In [1]:

# It's interesting to compare feature importance to causal inference!

#Feature Importance:
#  Feature importance is a concept within machine learning that quantifies the contribution of each feature (independent variable) to the predictive performance of a model.
#  It helps identify which features are most influential in making predictions, providing insights into the relative importance of different variables.
#  Feature importance is generally derived from the model's internal mechanisms, such as coefficients in linear models or impurity reduction in tree-based models.

#Causal Inference:
#  Causal inference aims to understand cause-and-effect relationships between variables. It goes beyond predictive modeling and seeks to identify the causal impact of one variable on another.
#  Causal inference involves determining the extent to which changes in one variable cause changes in another while considering and addressing potential confounding factors.
#  Techniques for causal inference often involve experimental design, observational studies, and statistical methods that account for potential biases and confounding.
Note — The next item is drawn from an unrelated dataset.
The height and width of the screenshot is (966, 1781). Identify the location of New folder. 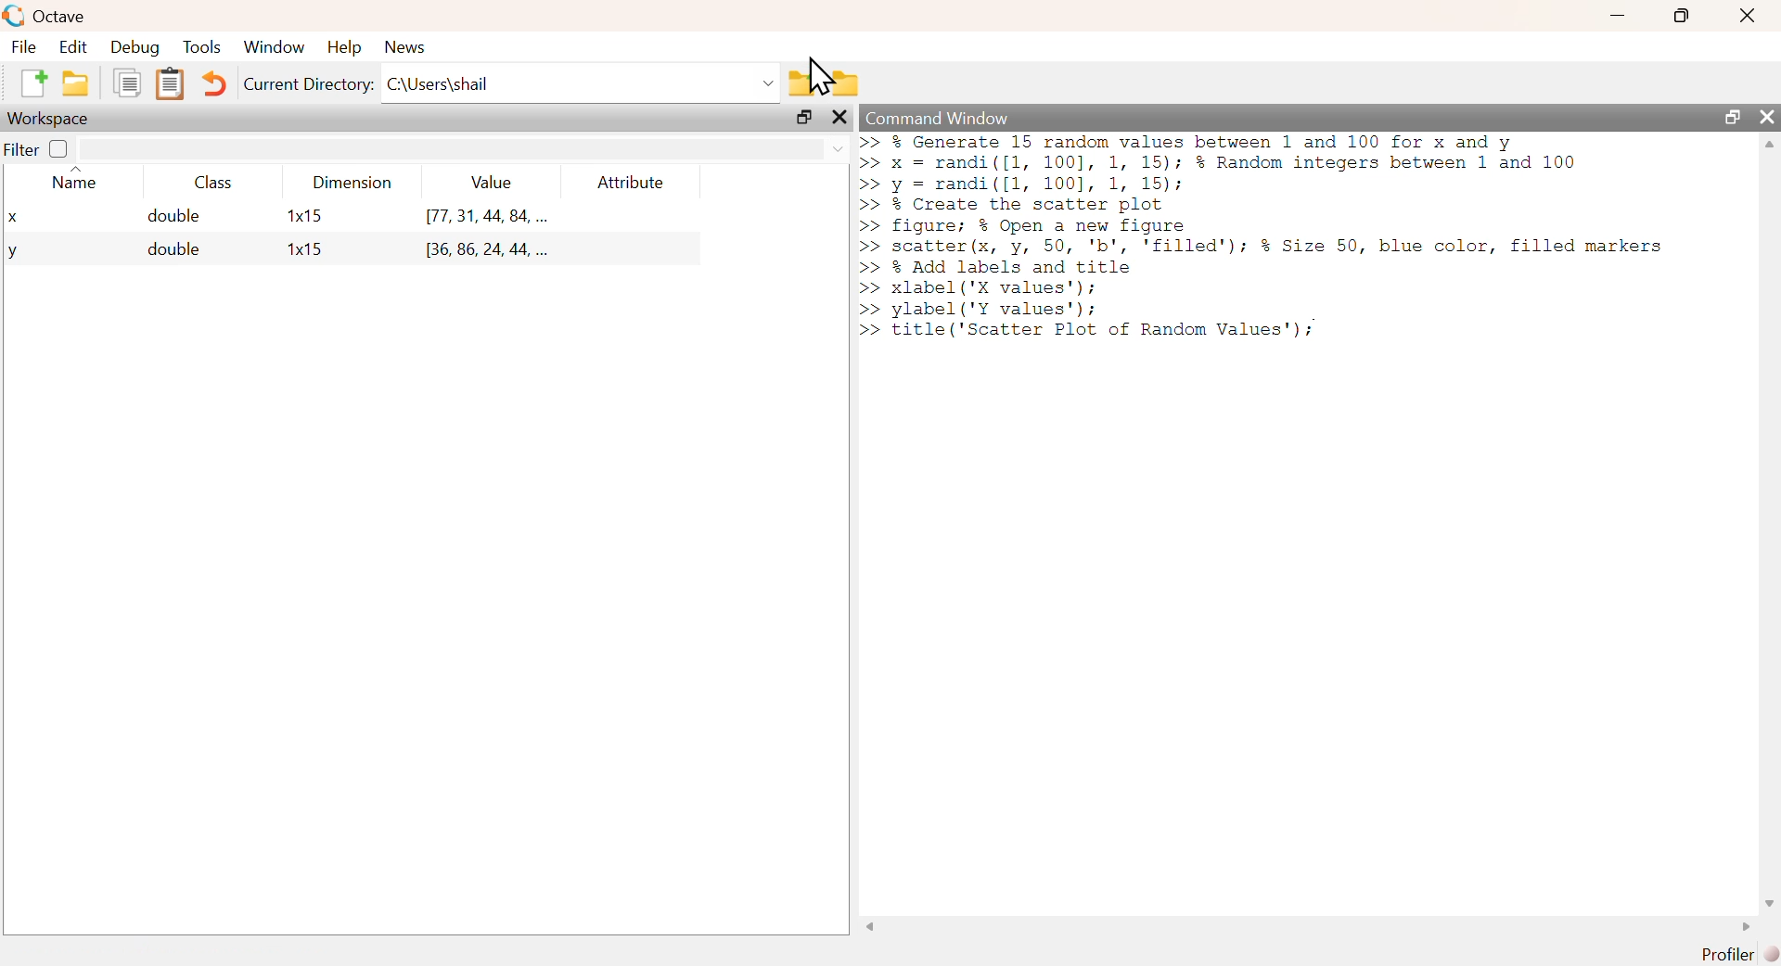
(77, 83).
# let's run an experiment and see how things play out.


In [3]:


import pandas as pd
import numpy as np
from sklearn.model_selection import train_test_split
from sklearn.ensemble import RandomForestRegressor
from causalnex.structure import StructureModel
from causalnex.discretiser import Discretiser
from causalnex.network import BayesianNetwork
from causalnex.inference import InferenceEngine
import matplotlib.pyplot as plt
from sklearn.preprocessing import KBinsDiscretizer


# Generate synthetic data for crime prediction
np.random.seed(42)

# Features (independent variables)
population_density = np.random.uniform(100, 1000, 1000)
unemployment_rate = np.random.uniform(2, 15, 1000)
poverty_rate = np.random.uniform(5, 30, 1000)

# Continuous target variable (Crime rate)
crime_rate = 50 + 2 * population_density + 3 * unemployment_rate + 5 * poverty_rate + np.random.normal(0, 10, 1000)

# Create a DataFrame
crime_data = pd.DataFrame({
    'PopulationDensity': population_density,
    'UnemploymentRate': unemployment_rate,
    'PovertyRate': poverty_rate,
    'CrimeRate': crime_rate
})
    

In [4]:

# Discretize the features using KMeansDiscretizer
discretised_data = crime_data.copy()
for feature in ['PopulationDensity', 'UnemploymentRate', 'PovertyRate']:
    discretiser = KBinsDiscretizer(n_bins=5, encode='ordinal', strategy='kmeans')
    discretised_data[feature] = discretiser.fit_transform(discretised_data[[feature]])
    
    
# Split the data into training and testing sets
train_data, test_data = train_test_split(discretised_data, test_size=0.2, random_state=42)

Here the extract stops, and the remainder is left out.